The letter also notes how Moreno, who replaced Rafael Correa as president in 2017 and dramatically turned politically to the right, has failed the people of Ecuador:
We have a government that is incapable of prioritising the life and health of our people. Since 2018, investment in health and education has been reduced by agreement with the International Monetary Fund (IMF) and neoliberal policies were implemented that dismantled the State, aggravating the socio-economic situation…
The government serves the interests of the economic elites, while sacking thousands of doctors, nurses, and other public employees. Persecution of its opponents is the mark of this government.

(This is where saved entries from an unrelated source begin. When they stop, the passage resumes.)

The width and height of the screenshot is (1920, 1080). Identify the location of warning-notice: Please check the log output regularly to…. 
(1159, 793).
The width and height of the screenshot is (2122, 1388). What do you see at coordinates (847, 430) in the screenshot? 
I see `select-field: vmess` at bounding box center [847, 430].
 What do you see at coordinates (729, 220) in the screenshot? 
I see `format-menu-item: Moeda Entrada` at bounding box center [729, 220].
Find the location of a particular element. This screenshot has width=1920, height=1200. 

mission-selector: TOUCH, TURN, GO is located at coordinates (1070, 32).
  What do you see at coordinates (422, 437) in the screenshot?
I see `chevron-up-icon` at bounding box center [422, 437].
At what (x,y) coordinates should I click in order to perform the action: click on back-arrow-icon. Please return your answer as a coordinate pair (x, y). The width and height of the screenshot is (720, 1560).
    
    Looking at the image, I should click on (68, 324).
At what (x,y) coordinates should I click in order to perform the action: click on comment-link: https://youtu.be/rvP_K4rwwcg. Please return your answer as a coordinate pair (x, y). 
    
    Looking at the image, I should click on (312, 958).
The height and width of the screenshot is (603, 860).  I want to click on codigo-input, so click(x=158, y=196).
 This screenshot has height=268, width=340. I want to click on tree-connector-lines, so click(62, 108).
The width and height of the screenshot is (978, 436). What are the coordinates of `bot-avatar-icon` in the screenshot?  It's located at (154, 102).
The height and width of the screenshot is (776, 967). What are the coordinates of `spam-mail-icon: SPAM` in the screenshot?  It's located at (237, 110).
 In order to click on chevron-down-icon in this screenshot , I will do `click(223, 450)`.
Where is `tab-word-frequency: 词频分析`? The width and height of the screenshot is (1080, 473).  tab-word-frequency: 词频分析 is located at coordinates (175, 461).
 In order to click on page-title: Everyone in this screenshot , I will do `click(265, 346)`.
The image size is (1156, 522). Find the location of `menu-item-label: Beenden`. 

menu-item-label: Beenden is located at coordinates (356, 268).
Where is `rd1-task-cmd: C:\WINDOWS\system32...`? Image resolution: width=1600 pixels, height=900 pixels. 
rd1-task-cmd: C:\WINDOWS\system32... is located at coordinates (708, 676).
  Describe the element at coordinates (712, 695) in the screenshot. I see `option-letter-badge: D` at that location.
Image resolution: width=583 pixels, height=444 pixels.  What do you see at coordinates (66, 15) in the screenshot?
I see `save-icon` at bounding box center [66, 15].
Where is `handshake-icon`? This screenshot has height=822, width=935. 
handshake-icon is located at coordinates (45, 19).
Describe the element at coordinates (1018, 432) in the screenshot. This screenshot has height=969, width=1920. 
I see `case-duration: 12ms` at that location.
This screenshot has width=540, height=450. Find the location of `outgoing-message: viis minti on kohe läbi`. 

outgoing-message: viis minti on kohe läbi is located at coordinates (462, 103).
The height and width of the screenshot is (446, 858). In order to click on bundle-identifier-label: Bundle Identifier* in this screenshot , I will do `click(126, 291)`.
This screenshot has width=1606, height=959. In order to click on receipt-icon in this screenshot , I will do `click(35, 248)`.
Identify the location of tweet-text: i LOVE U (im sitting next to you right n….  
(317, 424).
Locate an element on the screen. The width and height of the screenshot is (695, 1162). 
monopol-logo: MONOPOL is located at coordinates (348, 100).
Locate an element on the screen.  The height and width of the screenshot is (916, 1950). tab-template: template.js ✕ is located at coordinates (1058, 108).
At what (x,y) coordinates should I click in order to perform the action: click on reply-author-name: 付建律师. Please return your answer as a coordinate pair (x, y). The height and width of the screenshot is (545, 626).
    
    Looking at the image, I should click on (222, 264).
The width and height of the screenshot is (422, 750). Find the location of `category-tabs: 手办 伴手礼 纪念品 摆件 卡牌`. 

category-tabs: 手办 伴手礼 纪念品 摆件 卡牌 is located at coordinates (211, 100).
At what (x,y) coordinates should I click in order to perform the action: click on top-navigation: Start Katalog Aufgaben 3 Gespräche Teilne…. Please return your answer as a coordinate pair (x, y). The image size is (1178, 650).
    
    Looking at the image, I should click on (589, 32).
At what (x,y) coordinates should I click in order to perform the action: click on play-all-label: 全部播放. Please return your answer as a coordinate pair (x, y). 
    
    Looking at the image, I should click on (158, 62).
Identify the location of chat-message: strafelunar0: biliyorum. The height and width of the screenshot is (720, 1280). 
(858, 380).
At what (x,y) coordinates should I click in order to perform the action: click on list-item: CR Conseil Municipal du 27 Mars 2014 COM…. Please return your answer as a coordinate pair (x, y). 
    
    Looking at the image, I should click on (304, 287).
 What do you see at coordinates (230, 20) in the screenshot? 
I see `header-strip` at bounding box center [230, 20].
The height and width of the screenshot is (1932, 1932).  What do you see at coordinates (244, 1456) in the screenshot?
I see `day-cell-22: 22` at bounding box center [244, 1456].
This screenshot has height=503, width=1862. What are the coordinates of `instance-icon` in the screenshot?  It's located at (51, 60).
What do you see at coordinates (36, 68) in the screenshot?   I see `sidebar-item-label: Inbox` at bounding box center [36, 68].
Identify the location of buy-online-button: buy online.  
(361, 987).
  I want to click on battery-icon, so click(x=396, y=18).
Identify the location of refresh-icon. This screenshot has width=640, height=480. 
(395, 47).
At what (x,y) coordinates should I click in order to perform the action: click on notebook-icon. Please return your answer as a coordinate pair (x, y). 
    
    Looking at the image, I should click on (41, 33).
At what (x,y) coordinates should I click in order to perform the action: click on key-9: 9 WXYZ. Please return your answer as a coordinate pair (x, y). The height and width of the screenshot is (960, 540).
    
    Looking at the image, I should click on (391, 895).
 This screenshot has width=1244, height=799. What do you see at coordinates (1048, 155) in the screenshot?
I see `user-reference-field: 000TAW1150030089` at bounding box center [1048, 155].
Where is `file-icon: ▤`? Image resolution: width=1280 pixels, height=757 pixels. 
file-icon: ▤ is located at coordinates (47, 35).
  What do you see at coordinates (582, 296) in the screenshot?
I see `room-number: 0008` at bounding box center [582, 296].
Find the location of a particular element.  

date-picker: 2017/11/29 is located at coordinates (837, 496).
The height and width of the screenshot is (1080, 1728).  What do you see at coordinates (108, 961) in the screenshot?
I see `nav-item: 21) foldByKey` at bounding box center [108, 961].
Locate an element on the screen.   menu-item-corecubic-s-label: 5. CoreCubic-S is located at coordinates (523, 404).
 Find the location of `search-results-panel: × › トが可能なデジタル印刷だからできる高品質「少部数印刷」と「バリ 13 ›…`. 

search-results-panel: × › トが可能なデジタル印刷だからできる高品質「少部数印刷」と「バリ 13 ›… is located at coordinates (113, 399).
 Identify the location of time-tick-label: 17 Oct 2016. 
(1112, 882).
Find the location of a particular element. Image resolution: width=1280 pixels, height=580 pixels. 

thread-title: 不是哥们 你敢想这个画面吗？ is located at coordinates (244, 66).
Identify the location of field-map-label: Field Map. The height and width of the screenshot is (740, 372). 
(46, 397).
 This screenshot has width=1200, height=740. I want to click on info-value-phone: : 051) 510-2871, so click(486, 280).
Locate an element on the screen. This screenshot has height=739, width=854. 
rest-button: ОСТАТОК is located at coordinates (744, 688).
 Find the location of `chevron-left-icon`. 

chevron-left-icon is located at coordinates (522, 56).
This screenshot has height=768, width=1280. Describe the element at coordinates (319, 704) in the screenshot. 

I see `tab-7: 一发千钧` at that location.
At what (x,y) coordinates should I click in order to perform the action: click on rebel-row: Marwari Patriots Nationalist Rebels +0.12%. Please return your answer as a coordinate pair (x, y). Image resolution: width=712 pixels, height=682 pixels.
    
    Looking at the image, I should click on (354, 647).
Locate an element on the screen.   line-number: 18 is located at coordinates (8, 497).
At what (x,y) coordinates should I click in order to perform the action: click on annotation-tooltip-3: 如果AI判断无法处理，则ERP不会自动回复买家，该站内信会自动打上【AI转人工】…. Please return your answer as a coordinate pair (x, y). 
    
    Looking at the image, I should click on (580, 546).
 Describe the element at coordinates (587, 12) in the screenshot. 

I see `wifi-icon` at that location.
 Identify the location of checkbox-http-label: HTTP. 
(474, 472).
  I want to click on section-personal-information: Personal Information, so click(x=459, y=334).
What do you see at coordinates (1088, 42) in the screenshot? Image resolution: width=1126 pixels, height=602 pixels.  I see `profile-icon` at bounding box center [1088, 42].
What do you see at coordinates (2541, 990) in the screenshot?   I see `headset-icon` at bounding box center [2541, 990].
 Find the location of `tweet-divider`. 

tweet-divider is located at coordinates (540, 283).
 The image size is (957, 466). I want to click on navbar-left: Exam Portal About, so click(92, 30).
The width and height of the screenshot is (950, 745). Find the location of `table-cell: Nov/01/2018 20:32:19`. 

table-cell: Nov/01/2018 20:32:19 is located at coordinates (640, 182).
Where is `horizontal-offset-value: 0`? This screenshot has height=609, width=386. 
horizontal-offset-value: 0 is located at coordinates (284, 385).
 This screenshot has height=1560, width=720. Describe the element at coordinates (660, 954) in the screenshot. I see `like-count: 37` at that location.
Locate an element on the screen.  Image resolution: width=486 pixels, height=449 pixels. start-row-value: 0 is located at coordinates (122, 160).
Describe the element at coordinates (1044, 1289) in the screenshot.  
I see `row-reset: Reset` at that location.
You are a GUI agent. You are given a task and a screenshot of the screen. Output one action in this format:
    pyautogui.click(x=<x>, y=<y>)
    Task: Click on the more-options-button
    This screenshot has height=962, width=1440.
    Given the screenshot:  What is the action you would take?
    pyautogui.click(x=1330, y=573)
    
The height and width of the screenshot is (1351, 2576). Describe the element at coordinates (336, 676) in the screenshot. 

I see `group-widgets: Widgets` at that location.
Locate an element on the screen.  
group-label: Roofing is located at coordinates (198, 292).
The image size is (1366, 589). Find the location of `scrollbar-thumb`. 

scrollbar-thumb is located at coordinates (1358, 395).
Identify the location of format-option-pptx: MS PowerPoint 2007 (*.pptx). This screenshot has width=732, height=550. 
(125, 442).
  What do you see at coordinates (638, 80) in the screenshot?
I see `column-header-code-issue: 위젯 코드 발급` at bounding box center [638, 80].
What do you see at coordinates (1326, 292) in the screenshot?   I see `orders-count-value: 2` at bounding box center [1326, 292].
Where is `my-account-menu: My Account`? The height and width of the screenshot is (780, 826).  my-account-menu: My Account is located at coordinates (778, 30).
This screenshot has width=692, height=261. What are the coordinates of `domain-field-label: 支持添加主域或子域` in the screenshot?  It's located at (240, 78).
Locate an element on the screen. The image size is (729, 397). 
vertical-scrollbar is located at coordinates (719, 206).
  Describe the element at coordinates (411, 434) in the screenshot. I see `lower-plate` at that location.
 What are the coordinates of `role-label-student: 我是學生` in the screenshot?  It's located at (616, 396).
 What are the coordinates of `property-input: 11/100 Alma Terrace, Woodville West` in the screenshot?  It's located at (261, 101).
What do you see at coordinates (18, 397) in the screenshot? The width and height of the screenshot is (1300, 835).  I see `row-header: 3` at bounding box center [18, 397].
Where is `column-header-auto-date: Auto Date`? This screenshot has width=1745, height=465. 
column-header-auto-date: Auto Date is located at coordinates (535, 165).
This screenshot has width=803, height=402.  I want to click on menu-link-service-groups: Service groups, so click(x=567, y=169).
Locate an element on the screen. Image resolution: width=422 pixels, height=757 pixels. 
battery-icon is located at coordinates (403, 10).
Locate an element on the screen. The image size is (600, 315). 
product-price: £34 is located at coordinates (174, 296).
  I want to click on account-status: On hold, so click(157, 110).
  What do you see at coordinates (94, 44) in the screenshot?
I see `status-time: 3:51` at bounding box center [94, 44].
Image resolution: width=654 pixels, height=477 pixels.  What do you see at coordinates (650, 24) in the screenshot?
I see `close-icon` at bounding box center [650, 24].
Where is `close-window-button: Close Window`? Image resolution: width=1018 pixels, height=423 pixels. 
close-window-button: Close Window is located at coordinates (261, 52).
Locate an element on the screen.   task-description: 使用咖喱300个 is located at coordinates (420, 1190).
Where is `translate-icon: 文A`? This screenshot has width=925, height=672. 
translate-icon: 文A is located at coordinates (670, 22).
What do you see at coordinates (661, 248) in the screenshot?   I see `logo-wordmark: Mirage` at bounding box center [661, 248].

In 2019, economists Mark Weisbrot and Andrés Arauz of the Center for Economic and Policy Research (CEPR) found that Ecuador, as a result of accepting an IMF loan:
is likely to have lower GDP per capita, higher unemployment, and increased macroeconomic instability under the program. Even the program itself… projects Ecuador to have a recession this year and increased unemployment for each of the first three years of the program. But these projections are optimistic, the report concludes.
The CEPR is also tracking coronavirus cases in Latin America.
Declarations
The signatories are demanding the Ecuadorian government fulfil six pledges. They are, in paraphrased form:
- Declare a humanitarian crisis in Ecuador.
- Suspend foreign debt and increase taxes on the country’s richest citizens.
- End any and all plans to exploit the crisis to increase privatisation or lay off workers.
- Guarantee the rights to life, health, food security and sovereignty, freedom of expression, and peaceful resistance upheld within the Ecuadorian constitution.
- Develop an alternative plan to deal with the crisis – a plan that is in the interests of the whole population.
- The resignation of the Moreno government, and its replacement with one that provides a real solution to the crisis.
Acts of resistance are also called for 1 May.